Further, s266A of the Magistrates Court Act specifically prohibits bringing claims that should be commenced in the ACAT due to the limit of $25,000.

So within the world of this legislative maze, withholding consent can be the nuclear option in litigation. How lame.


Fabian ACAT tactics

So if you are Joe Alow, and know that you will go down on the claim of $25,001 because it’s a legitimate claim, you could start a smaller claim first on a questionable basis and refuse to consent to any transfer. The matter is then permanently trapped in ACAT which has no power to adjudicate on it or transfer it to a higher court, or even award costs if it eventually goes ahead and you are unsuccessful. Joe Blow would have to drop any portion of his claim over $25,000. There are ways for the ACAT to award costs in very limited circumstances, but you could totally avoid the stage that this is even accessible by refusing to consent.

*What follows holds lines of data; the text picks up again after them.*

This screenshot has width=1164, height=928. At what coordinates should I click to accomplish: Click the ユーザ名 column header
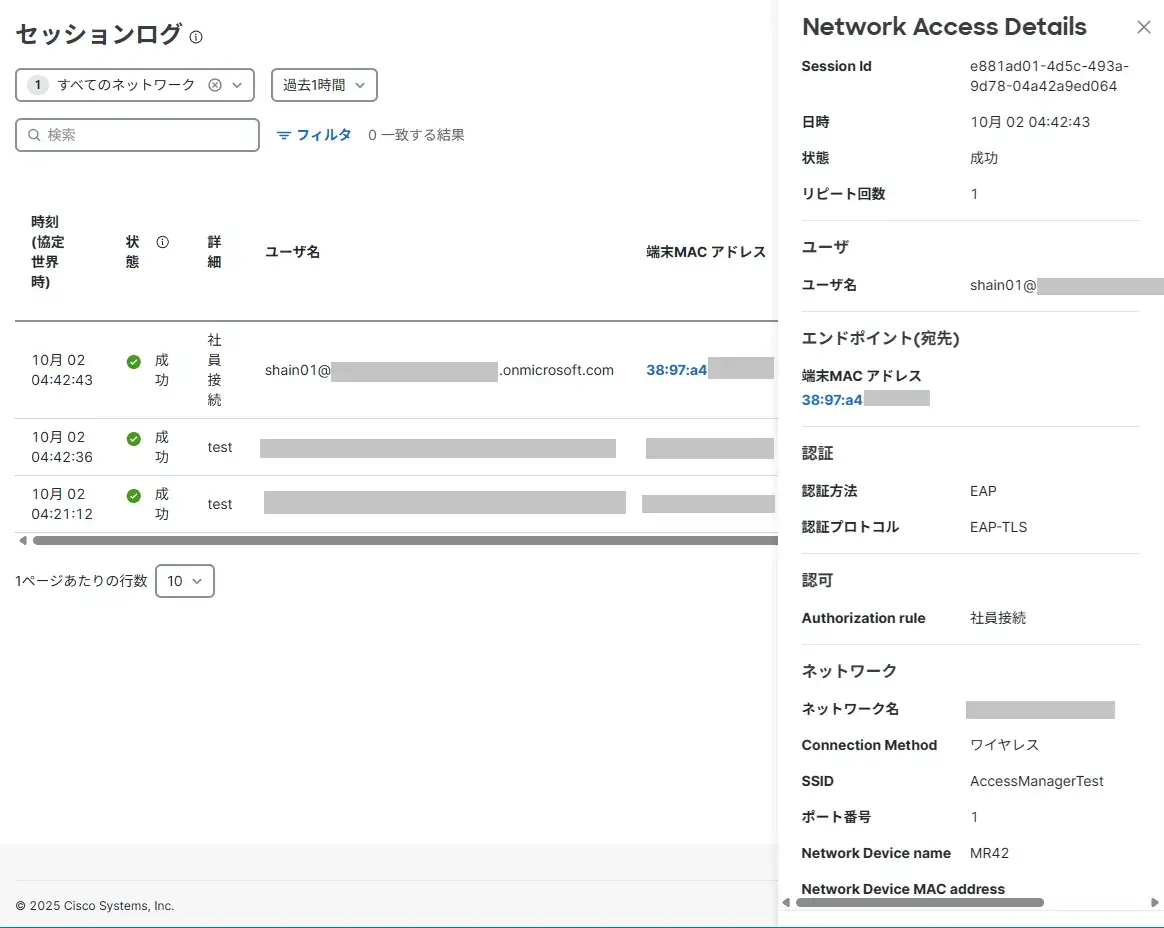pos(292,252)
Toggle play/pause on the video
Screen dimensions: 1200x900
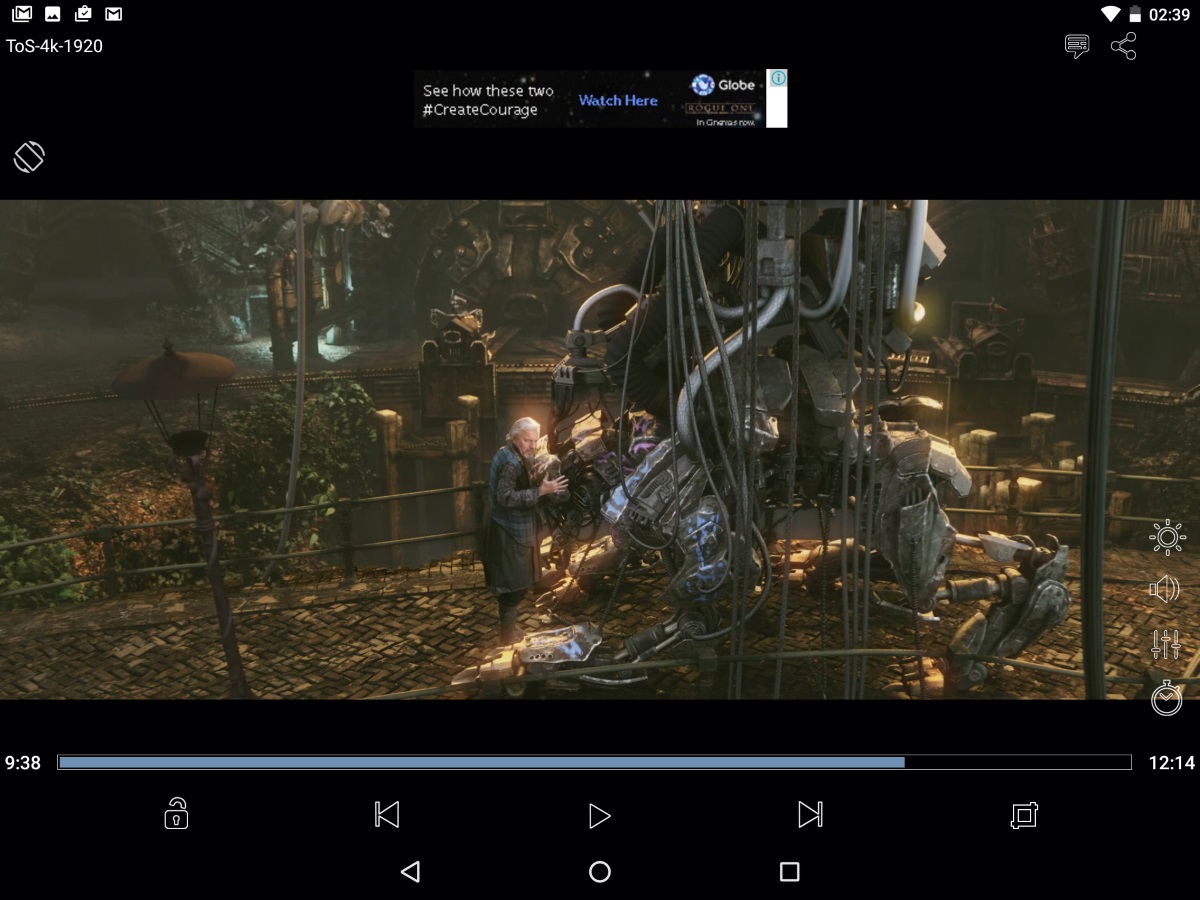(600, 816)
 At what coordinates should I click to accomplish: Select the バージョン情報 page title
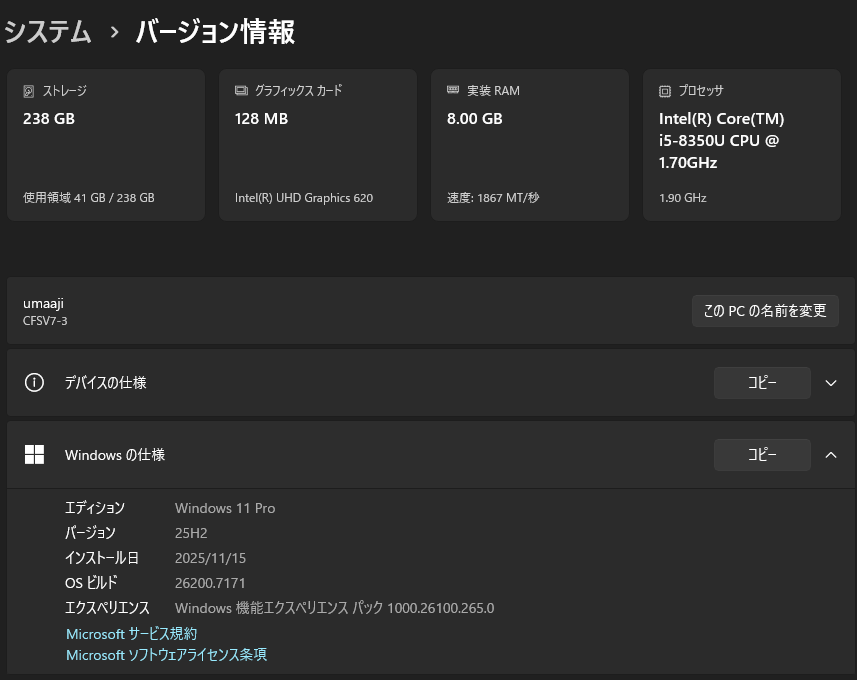coord(215,32)
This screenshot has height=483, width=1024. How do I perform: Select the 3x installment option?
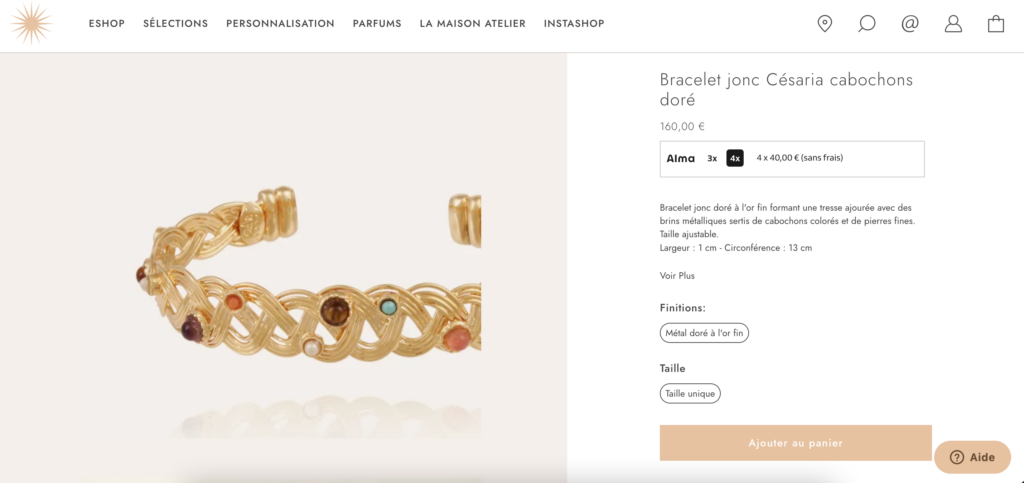[x=712, y=158]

Alternatively if you are Joe Blow and doubt the veracity of your $25,001 claim then you could do the converse and refuse to consent and let Joe Alow rack up costs chasing you.

Tactically, this is the perfect time to order your lawyers to turn the dial to all-stop and allow the other side to rack up maximum costs, in a no-costs jurisdiction, until a subtle “walk-away” offer becomes amicable to both sides.



This is insane. Both Joes are bound by law to bring their claims in their jurisdictions. Both Joes are bound by law to keep their claims in ACAT and both Joes are bound by law to never have their claims resolved if the other never concedes. Like a weird Byzantine, Schopenhauer, Kafka hybrid system. Scary stuff.

A simple legislative amendment would fix this and it could be as simple as: “new s21A: all claims or counter-claims that exceed the jurisdiction of the ACAT can be transferred to any court or tribunal the ACAT considers appropriate on either the application of either party or on the ACAT’s own initiative.”  Now I’m typing off the cuff here, but on the face of it, this would probably work. Ironically, any misapplication of a rule like this would result in an application to ACAT, but let’s start with small steps.

I’ve drafted legislation previously, so I sympathise with the position that a well-meaning, well-written law can lead to distorted outcomes. But given that matters have been filed that gave rise to this issue previously, it seems unacceptable that this wouldn’t have been fixed sooner.